I would love to be more welcoming. However, I don't generally talk about older editions unless I'm reminiscing, converting, or talking theory. Theory usually goes in General. I would probably respond to an older edition thread if it were interesting, though.



> Oh well, I guess I'll go on talking about 1e & BX etc on dragonsfoot and on the rpgnet 'd20' forum, then.




Let me pose this question: what would convince a dragonsfoot poster to come here to post?



> It's kinda strange that rpgnet is a more welcoming venue than ENW on this, but I guess that's just how it worked out.




Ouch.



> On the rpgnet forum 4e, 3e and Pathfinder all have to fight for space, so there's no feeling of exclusivity to a particular edition of D&D.  Whereas ENW has 3 fora in which 4e, Pathfinder and 3e each have uncontested rule.




3e doesn't have "uncontested rule." It just has traffic. 

I think this is one of those Gandhi moments: Be the change you wish to see in the world. Start two older edition threads a week and see if you don't start a trend.


----------



## Morrus (Oct 9, 2010)

S'mon said:


> IMO there's no discussion of pre-3e because there's nowhere on enw it's made to feel welcome. I avoid the Legacy forum because it feels very 3e-crunchy, which doesn't interest me.




I disagree with your theory.  We created a Pathfinder forum because there was a lot of Pathfinder discussion and it needed a space.
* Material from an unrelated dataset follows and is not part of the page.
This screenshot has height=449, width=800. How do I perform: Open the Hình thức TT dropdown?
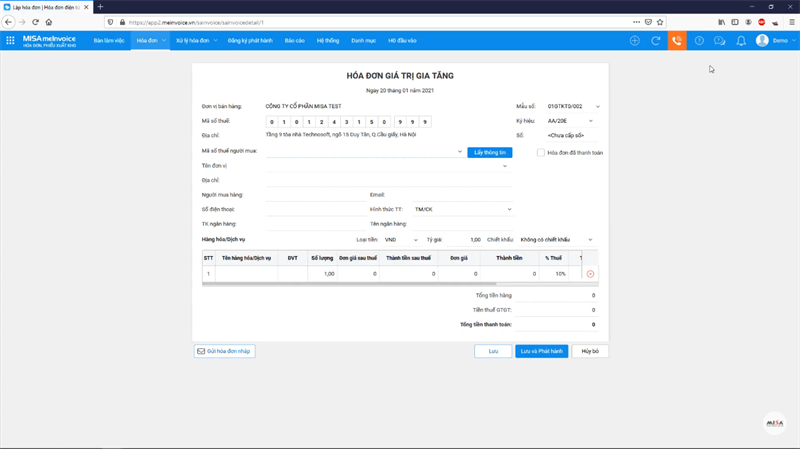point(509,209)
We'll create a 1E forum if there is a lot of 1E discussion and it needs space.  



> Oh well, I guess I'll go on talking about 1e & BX etc on dragonsfoot and on the rpgnet 'd20' forum, then. I




Prophecy, fulfill thyself!  I feel absolved.  

Remember - we're not trying to socially engineer topics of conversation.  If it exists, we'll accomodate it.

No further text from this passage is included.